Nun werden von der CDU-Fraktion im Ortsbeirat Harheim diese wissenschaftlich wertlosen Ergebnisse benutzt, um Politik zu machen. In diesem Falle betrifft es die Buslinie 25 die vorübergehend wegen der Sperrung der Niddabrücke nicht zum Berkersheimer Bahnhof fahren kann und zum Bahnhof Frankfurter Berg umgeleitet wird. Die CDU in Harheim möchte nun, dass der RMV und die Verkehrsgesellschaft traffiQ die Vor- und Nachteile- der derzeitigen Linienführung gegenüber der bisherigen Route darstellt.

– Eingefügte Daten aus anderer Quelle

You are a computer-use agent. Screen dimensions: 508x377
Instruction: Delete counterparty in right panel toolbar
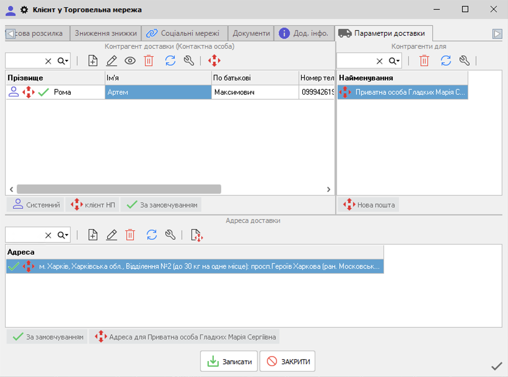[x=424, y=61]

Auch das klingt noch harmlos. Wirft man einen Blick in den Linienplan braucht man etwa 1 Minute 45 Sekunden um zu sehen, dass dann die Buslinie 25 ab Harheim Tempelhof bis zur Bonameser Hainstraße die gleiche Strecke fährt wie der Bus 28. Und von der Bonameser Hainstraße bis zum Frankfurter Berg fährt die Buslinie 25 neu dann die gleiche Strecke wie der Bus 27. Ein aufmerksamer traffiQ-Mitarbeiter wird dann schnell auf die Idee kommen, die Buslinie 28, die an Harheim Tempelhof startet, bis nach Nieder-Erlenbach zu verlängern. Die Linie 25 würde damit überflüssig und das Geld könnte eingespart werden.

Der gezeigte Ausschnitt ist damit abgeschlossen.